The node motion is then under-relaxed (grid_relaxation) with the boundaries pinned and monotonicity preserved, the structure (\(T_\mathrm{gas}, T_\mathrm{dust}, \rho, p, v\)) is remapped onto the new grid (agb::Atmosphere::remapToGrid()), the RT ray geometry is rebuilt (agb::RadiativeTransfer::rebuildGeometry()), the hydrodynamics warm start is discarded (agb::Hydrodynamics::resetWarmStart()), and the stale per-node iteration state (relaxation factors, Anderson history) is reset. The chemistry, dust, opacities and radiation field are recomputed downstream and need no remapping.

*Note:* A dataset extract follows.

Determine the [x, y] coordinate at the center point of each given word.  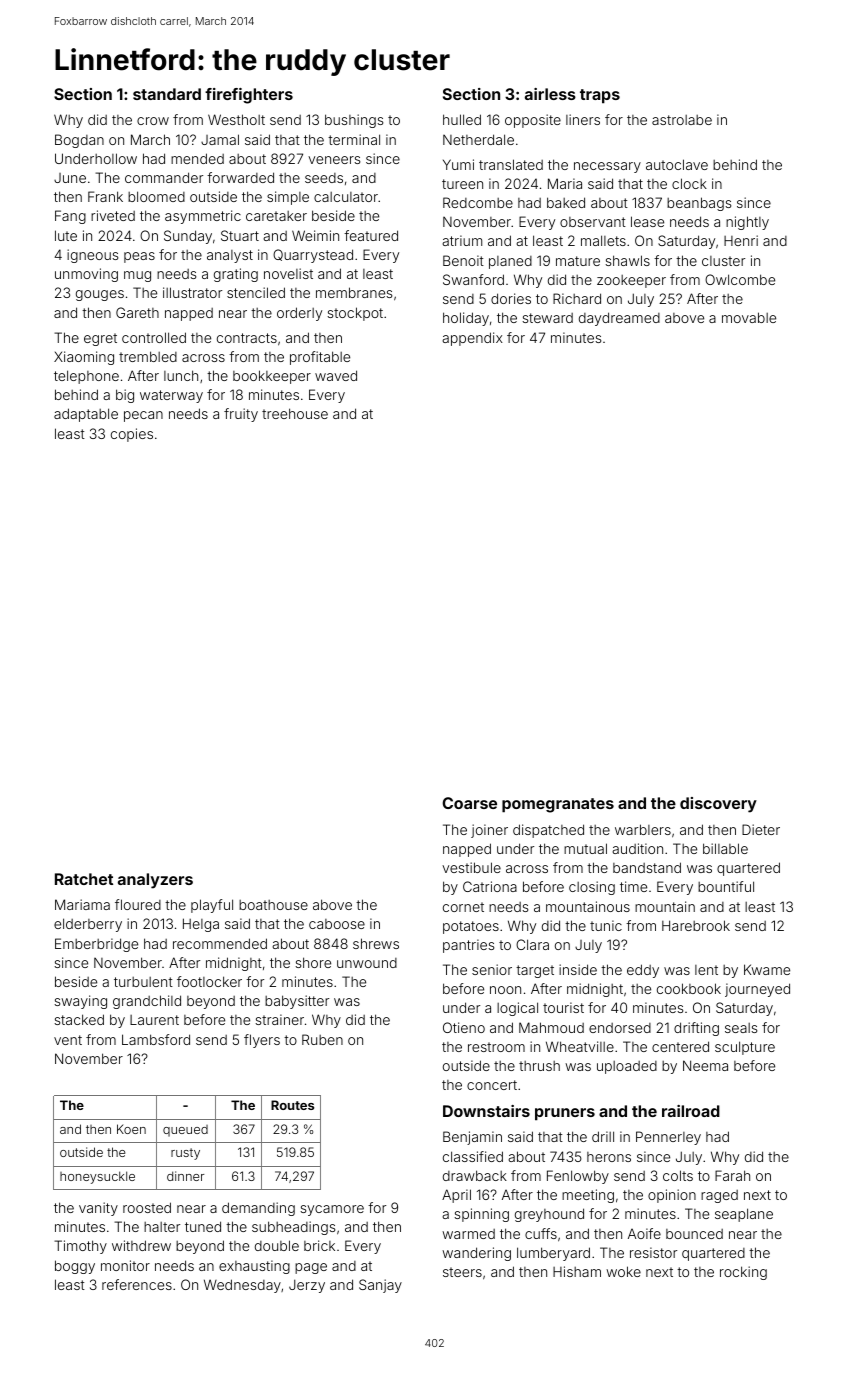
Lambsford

The grid is a step decoupled from the solvers — it moves between outer iterations rather than inside any solve, which keeps each solver on a fixed grid.

Reproducibility

For a fixed thread count the model is bit-reproducible run-to-run. This required care in the parallel reductions:

  • The dense Newton matrix reduction over frequencies uses a static schedule with per-thread buffers summed in ascending thread order (an earlier arrival-order critical summed in a non-deterministic order, perturbing the matrix at \(10^{-15}\) and changing the iteration count run-to-run).

  • The Planck-power optimisation (pow(x,5) → repeated multiply) was deliberately not applied because it can differ by 1 ULP and break bit-safety.

Results may still differ at the last digits when the thread count changes (the floating-point summation order changes), but the converged physical solution is the same.

Performance notes

The radiative transfer is ~90 % of the runtime. It has been optimised ~1.7× (byte-identical output) by precomputing the iteration-invariant thermal emission once per solve, reusing per-thread scratch buffers (a non-allocating tridiagonal solve solveInto), and parallelising the previously serial per-iteration sections (angular integration, Eddington and sphericality factors). The only added build flag is -funroll-loops (see Installation and building for why -march=native must not be used).